November 20, 2007 - MK Gallery - Pascale Marthine Tayou: Plastik Diagnostik
November 20, 2007

Pascale Marthine Tayou: Plastik Diagnostik

Pascale Marthine Tayou, Jpegafrica/Africagift, 2006
Copyright: Ela Bialowska
Courtesy Galleria Continua, San Gimignana — Beijing

Pascale Marthine Tayou:
Plastik Diagnostik

Until 13 January 2008

900 Midsummer Boulevard
Central Milton Keynes

Through his installations, drawings, films and performances, Pascale Marthine Tayou (b. 1966) articulates the nomadic existence of his life, from his birth in Cameroon to travelling throughout Europe and ceaseless journeying as an artist working internationally and moving from country to country. For his first solo exhibition in the UK, Marthine Tayou will show a selection of work that questions cultural and national identity and the role of the individual. His work is directly influenced by the drama that he witnesses on the streets of the countries he travels through, and is manifest in the personal artefacts and ephemera he collects, including train and airline ticket stubs, restaurant and shop receipts and labels or wrappings for socks, razors and batteries. His insistent reuse and recycling of these objects confirms the fluidity and borderlessness of space, culture and thought, and reminds us that one’s our lives are inextricably linked with economics, migration and politics.

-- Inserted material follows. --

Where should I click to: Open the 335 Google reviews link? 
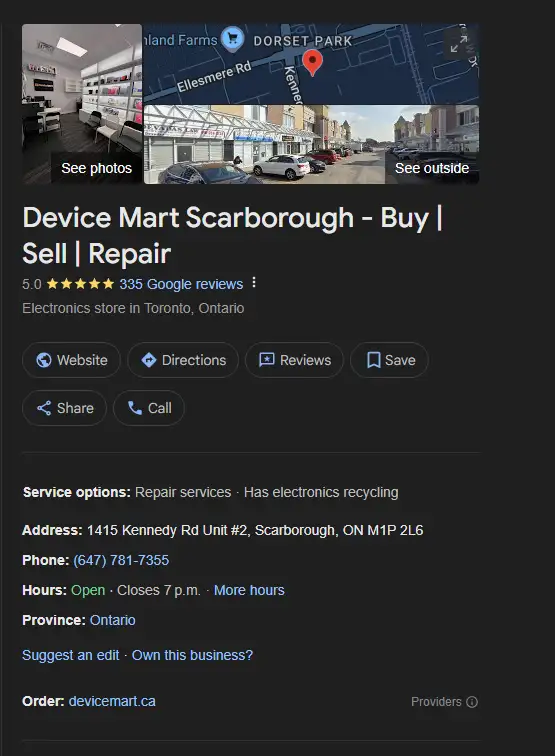tap(181, 284)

Two major works in the exhibition, Wall Street, 2005 and Jpegafrica/Africagift, 2006 refer directly to the continent of Africa. The first is a wall-based installation of neon signs and logos of hundreds of national and multi-national companies that permeate the Cameroon landscape, from petrol suppliers to skin and haircare products. The vibrant colour and placement of neon signs is at once a monument to commerce and an indictment of the homogenisation of global culture. Jpegafrica/Africagift is made up of every flag of each African country arranged in a large pyramid pile. Each flag is imbued with the symbolism of national identity and acts as a substitute for the African citizen or collective, continually reconfigured. Within in, the Cameroonian flag acts as a self-portrait within a larger picture. Marthine Tayou does not see himself as an African artist however, but like that of his peers, his work is bound up with the cultures and communities of Africa and its identity within the rest of the world. Rather than seeing the continent as one that is consistently needy, Marthine Tayou attempts, through his work, to provide a different view of Africa, one that has a people and culture that is valuable and has the capacity to give something back to the rest of the world.

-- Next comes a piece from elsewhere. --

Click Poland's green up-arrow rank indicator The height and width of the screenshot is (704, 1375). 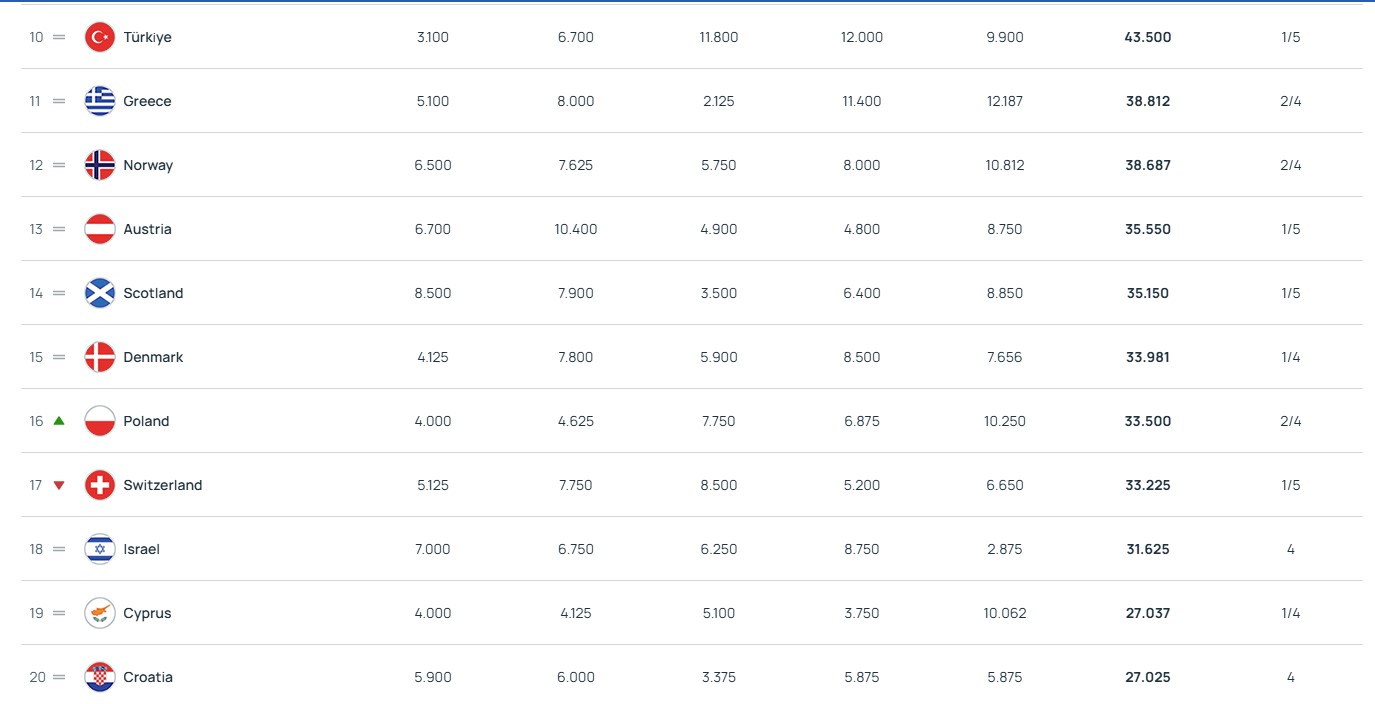[59, 421]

The city of Milton Keynes provides the basis of one of the works in the exhibition. In the Cube Gallery, Marthine Tayou’s observations of the city as he has travelled to and from the gallery will be reflected in Graffiti Love, large-scale images of graffiti on the walls of the pedestrian underpasses in the city centre. The work will be accompanied by ballpoint pen line drawings from the series Love Letters, 2004, which represent the artist’s biographical universe, asking questions of cultural identity, global politics and individual emotions. As a whole, the work is intended as a gift to Milton Keynes and highlights areas that Marthine Tayou has taken an interest in during his visits to the city.

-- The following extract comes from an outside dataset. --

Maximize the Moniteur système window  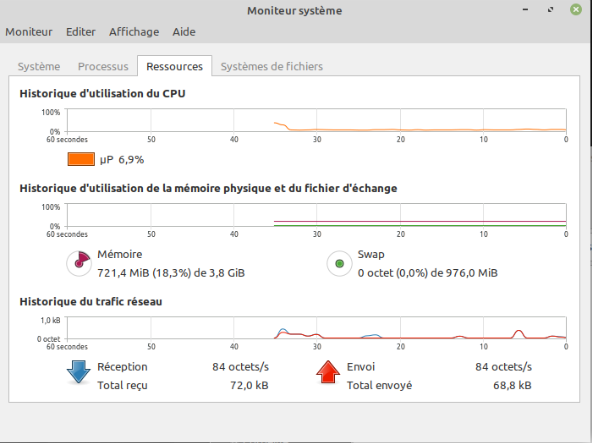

As well as other works in the exhibition, including intriguing crystal sculptures, Milton Keynes Gallery will present Marthine Tayou’s imposing work Plastic Bags, 2001-7 offsite at the city’s newly-opened MK Dons Football Stadium. The work, which has been shown previously at the Venice Biennale, is made up of hundreds of plastic shopping bags, fixed to netting and suspended above the ground. The installation is particularly apt for Milton Keynes, as a regional shopping destination. Here the disposable plastic bag becomes an icon of modern consumer society, a mirror held up to the excesses of contemporary living.


The artist will discuss his practice in an exhibition tour with Jérôme Sans on Wednesday 28 November.


A full colour catalogue with a text by Nicholas Bourriaud and an interview with Hans Ulrich Obrist will be published to accompany the exhibition.